== What is required ==
Omit all pictures. Quote only the lines from the one with "The width and height of the screenshot is (1509, 753)." through the end of the material below.

──────

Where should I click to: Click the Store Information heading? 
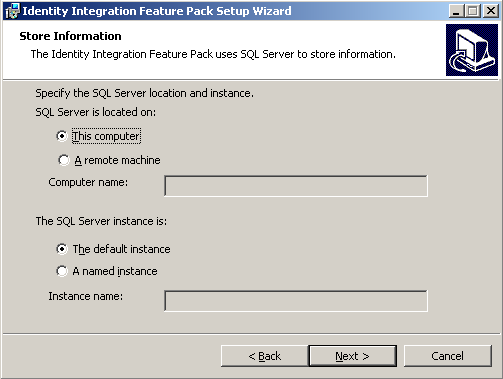70,36
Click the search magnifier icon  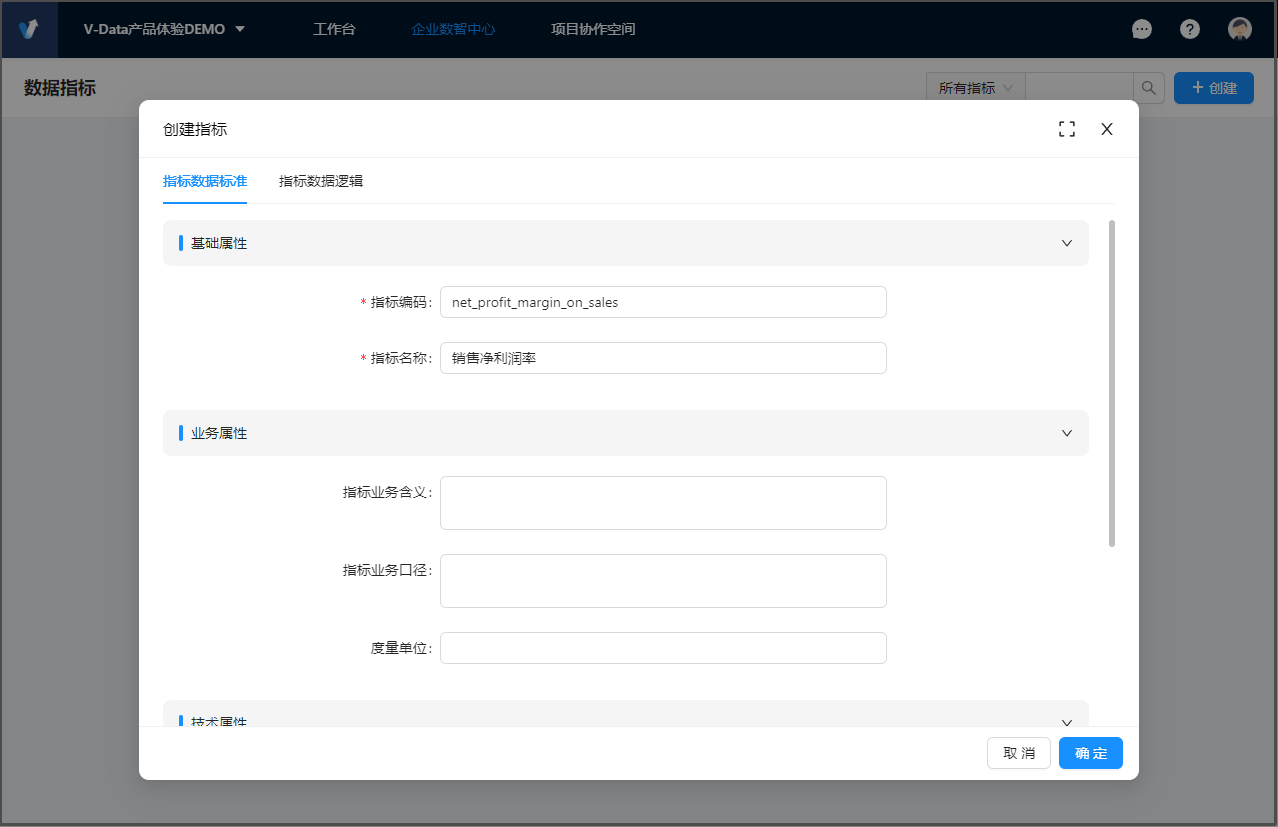pyautogui.click(x=1149, y=88)
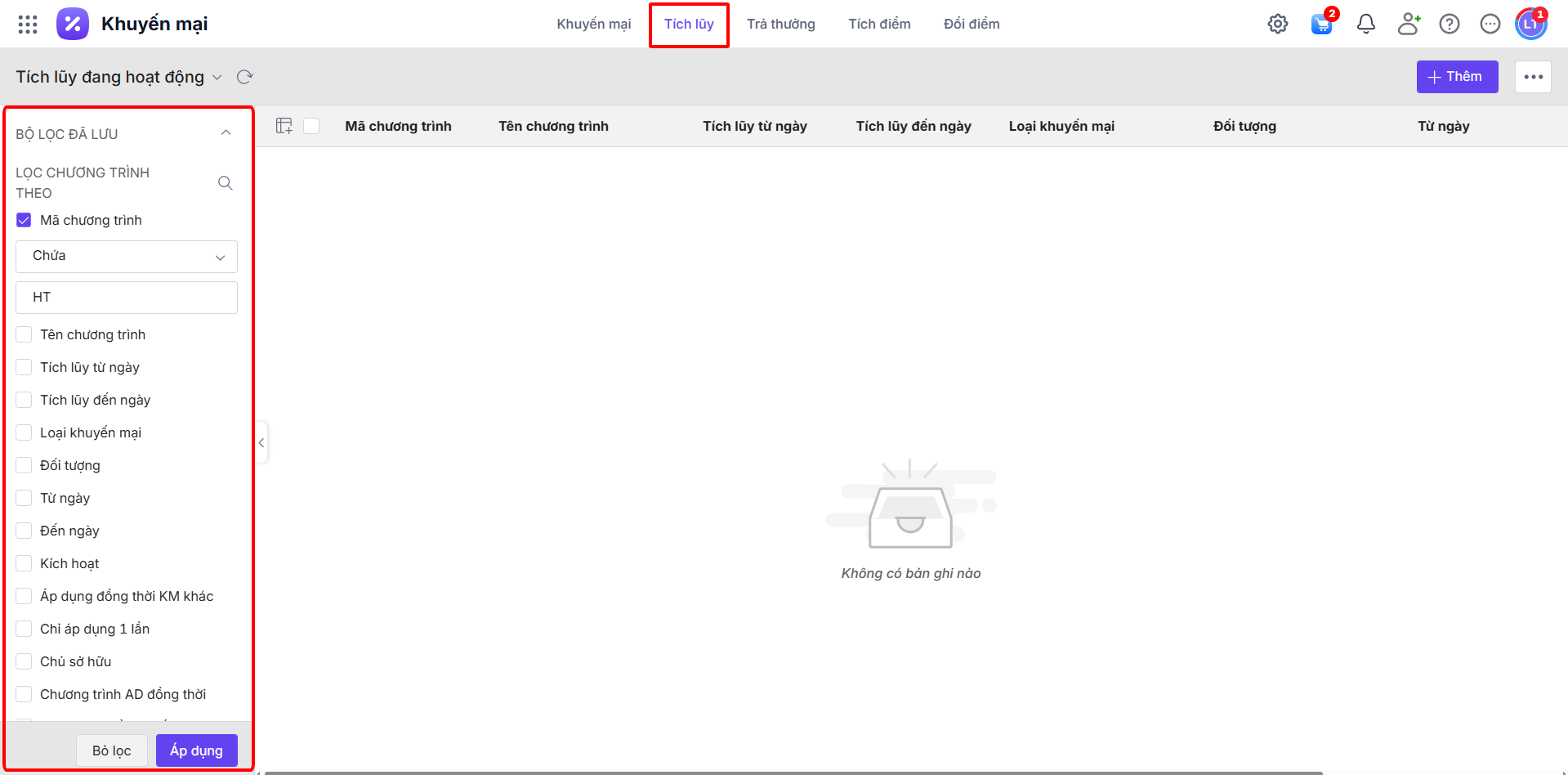This screenshot has height=775, width=1568.
Task: Open the Chứa condition dropdown
Action: tap(127, 257)
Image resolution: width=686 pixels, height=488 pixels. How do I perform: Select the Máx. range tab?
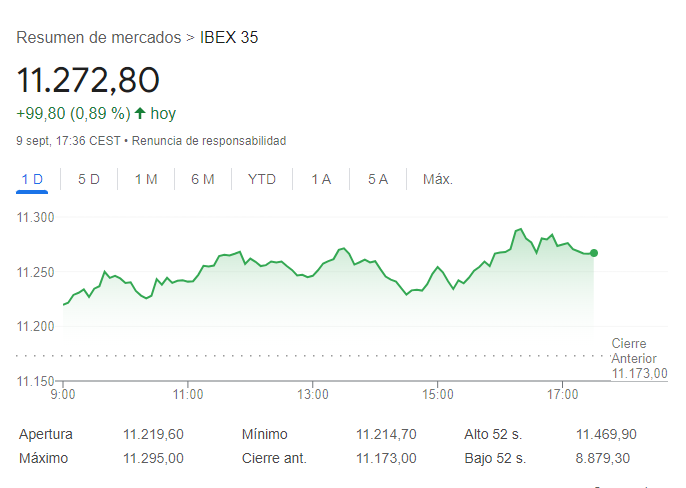438,179
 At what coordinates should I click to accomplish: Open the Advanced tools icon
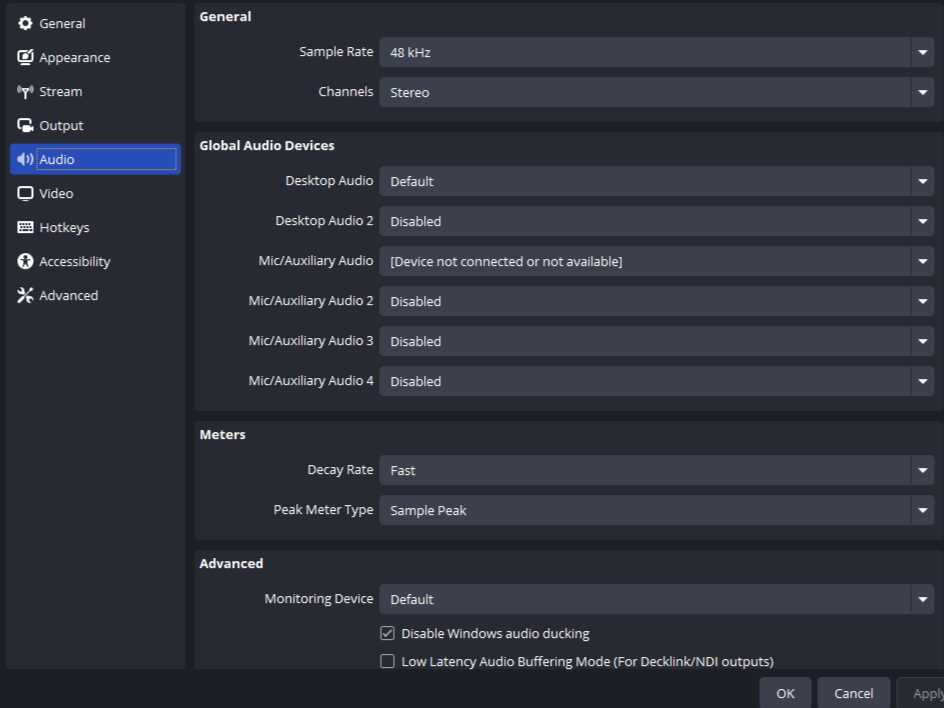click(25, 296)
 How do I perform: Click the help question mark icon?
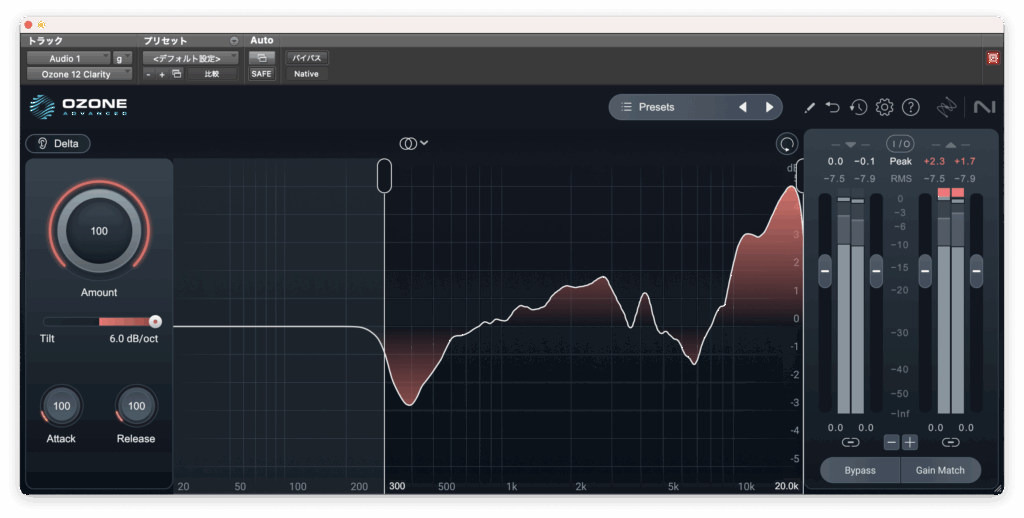pyautogui.click(x=910, y=107)
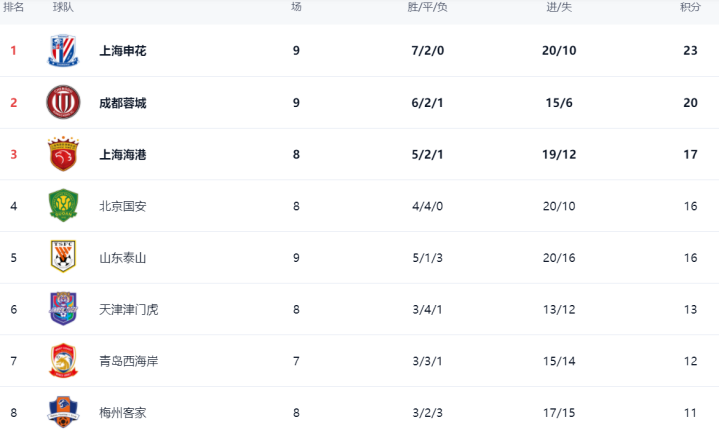The width and height of the screenshot is (719, 436).
Task: Click the 积分 points column header
Action: pos(690,7)
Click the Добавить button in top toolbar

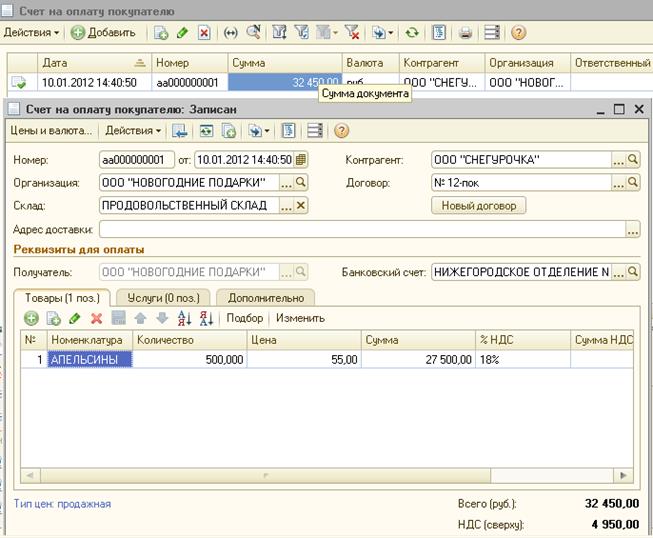pos(102,32)
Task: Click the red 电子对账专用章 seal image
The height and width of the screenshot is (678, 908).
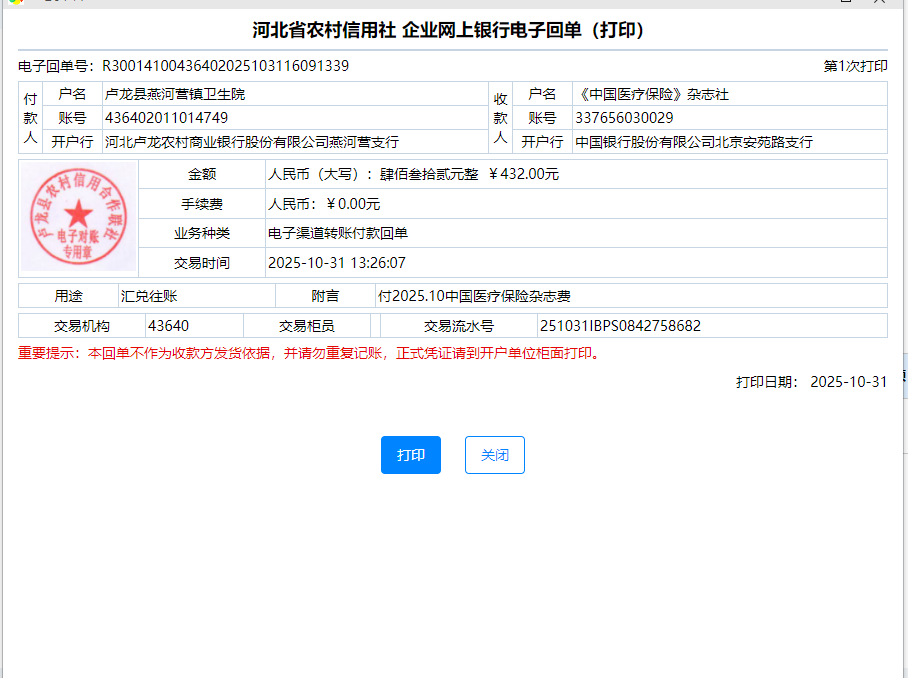Action: pos(78,218)
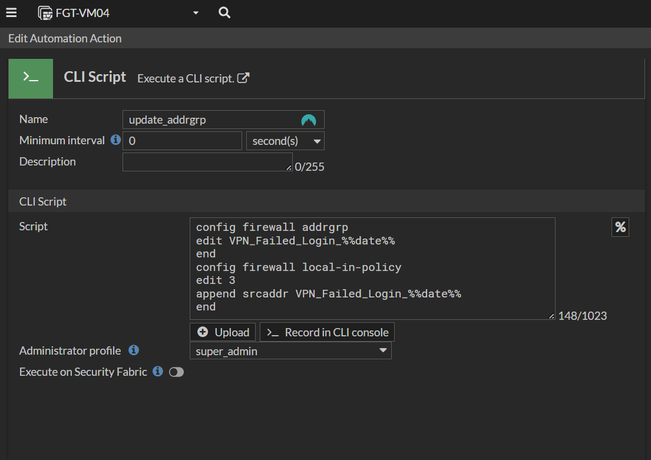Click the Execute on Security Fabric info icon
The image size is (651, 460).
coord(158,372)
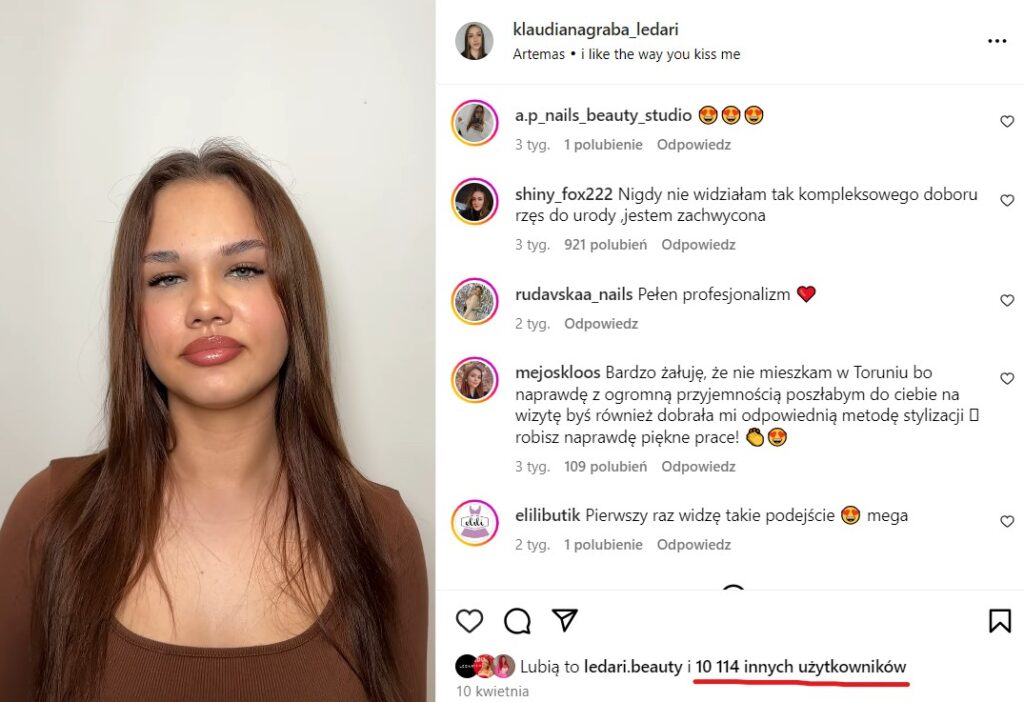1024x702 pixels.
Task: Like shiny_fox222's comment with heart
Action: click(x=1007, y=201)
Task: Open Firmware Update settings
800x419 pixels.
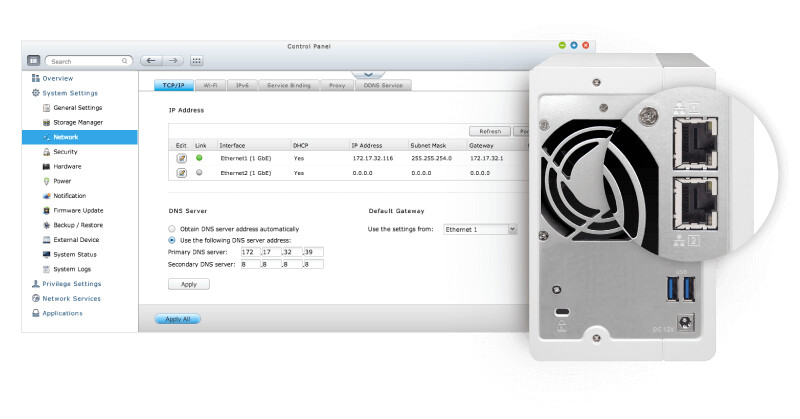Action: [78, 211]
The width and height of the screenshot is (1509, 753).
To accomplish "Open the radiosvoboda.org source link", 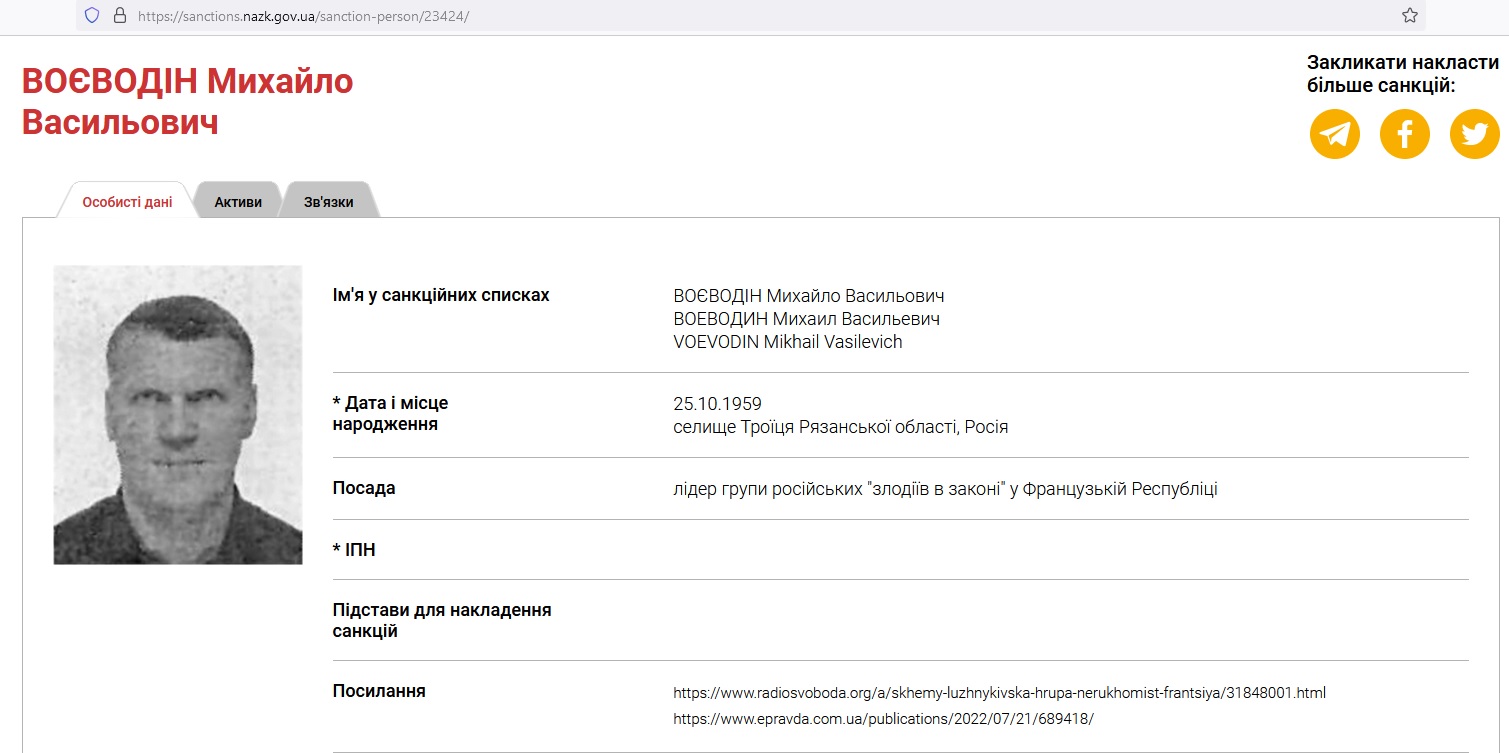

──────

== The answer ==
The width and height of the screenshot is (1509, 753).
To accomplish "Open the radiosvoboda.org source link", 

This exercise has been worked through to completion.